Une illusion serait de croire que les réseaux sociaux suppléent à ces rencontres grâce à l’étendue quasi illimitée des contacts auxquels ils donnent accès. Et ce serait également naïf de croire qu'Internet offre un champ de connaissances et d’expériences nouvelles remplaçant et même dépassant ce que notre réalité quotidienne nous apporte. Pour une raison simple : tout le monde constate que les navigations virtuelles finissent par nous ramener à notre point de départ. La plupart du temps les groupes se constituent par centre d’intérêts communs, les communautés d’internautes partagent et renforcent leurs opinions communes, les algorithmes achèvent de nous enfermer dans nos préférences.
À 20 ans, l’âge de toutes les souplesses, l’inattendu des rencontres décalées est l’oxygène de la vie quotidienne, car le cercle familial et les amis d’enfance ne suffisent plus à alimenter une vision de monde large et riche, et ne peuvent non plus étancher les désirs du cœur. Nous aurions alors grand tort de nous laisser gagner par la frilosité et de pécher par excès de précaution lorsque les risques liés à l’épidémie s’éloigneront. Et c’est probablement la grande leçon que donne la jeunesse à l’âge adulte : ceux qui bravent le risque en se réunissant s’attirent les foudres de la maréchaussée et sont en tort aux yeux de la loi, mais ils nous rappellent le cœur de la vie.

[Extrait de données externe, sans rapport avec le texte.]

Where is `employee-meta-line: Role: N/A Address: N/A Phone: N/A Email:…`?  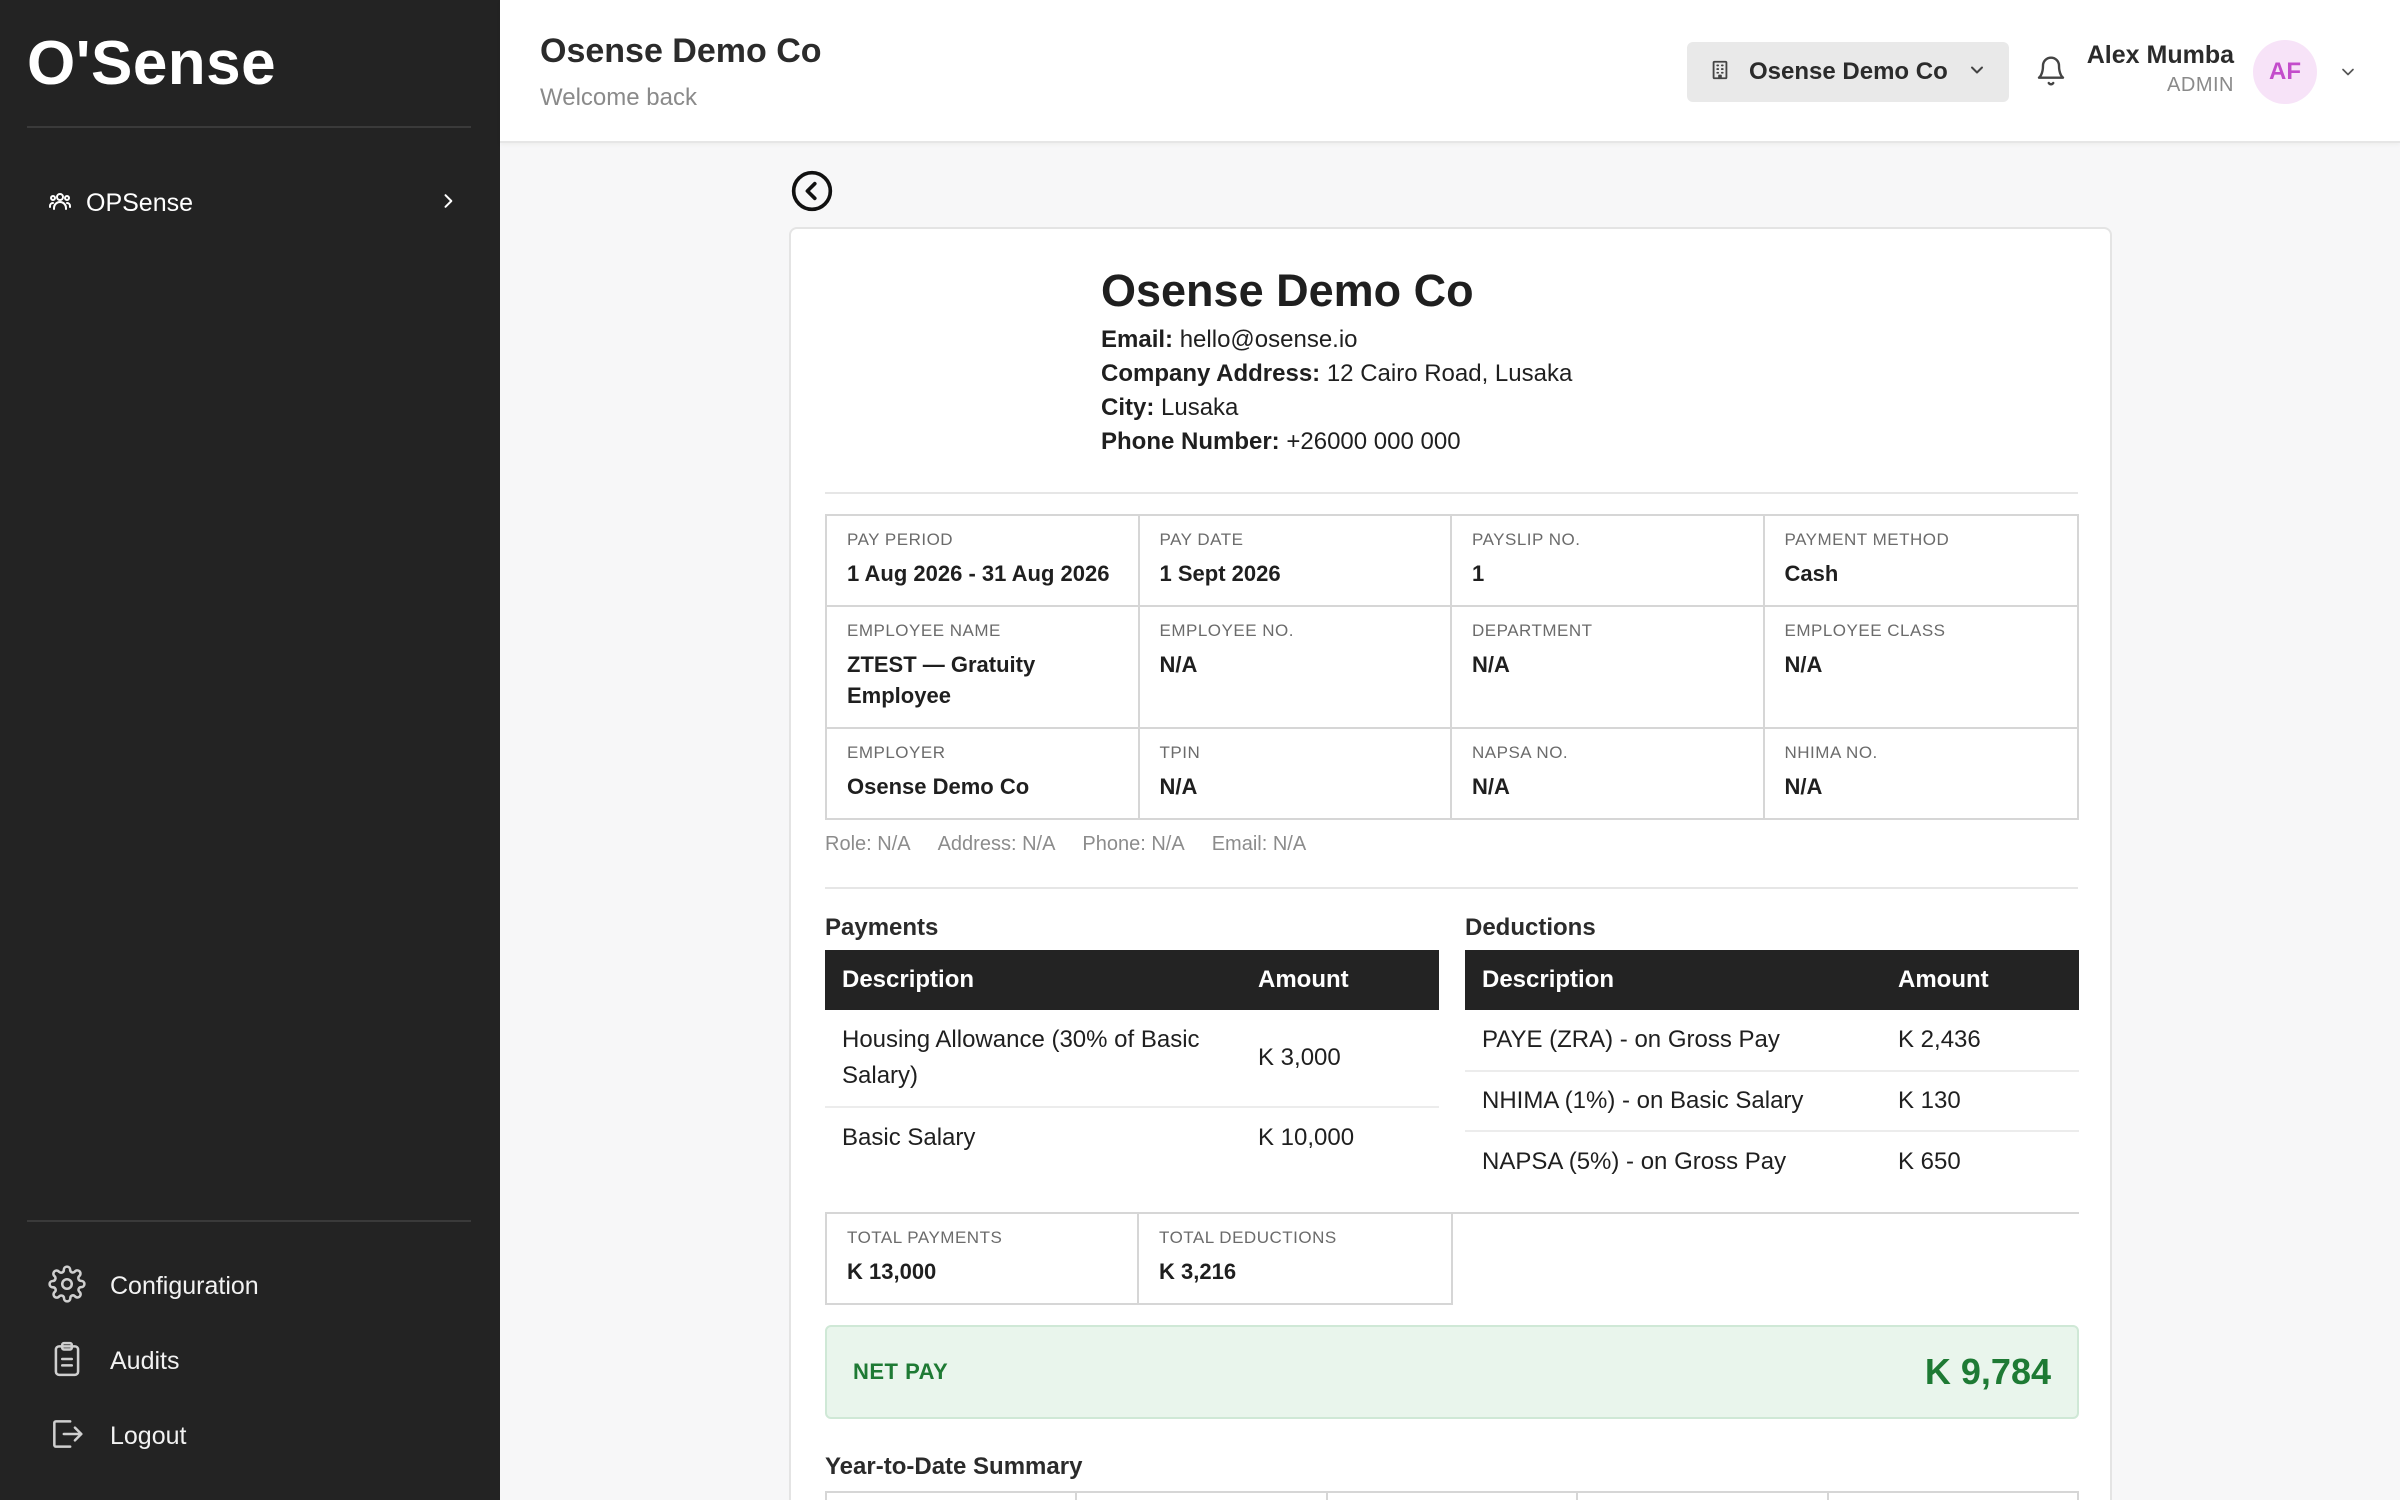 employee-meta-line: Role: N/A Address: N/A Phone: N/A Email:… is located at coordinates (1066, 844).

On est jeune tant qu’on ose engager la conversation avec celui qui vient de nous demander son chemin dans la rue parce que son smartphone l’a lâché, on est jeune tant qu’on ose comme Philippe (Ac 8, 26-40) sauter dans le char d’un soldat étranger pour l’interroger sur ses lectures, on est jeune tant qu’on est convaincu que « frotter sa cervelle contre celle des autres » est une nécessité de l’intelligence, une condition même de la pensée, un appel du cœur et de l’esprit.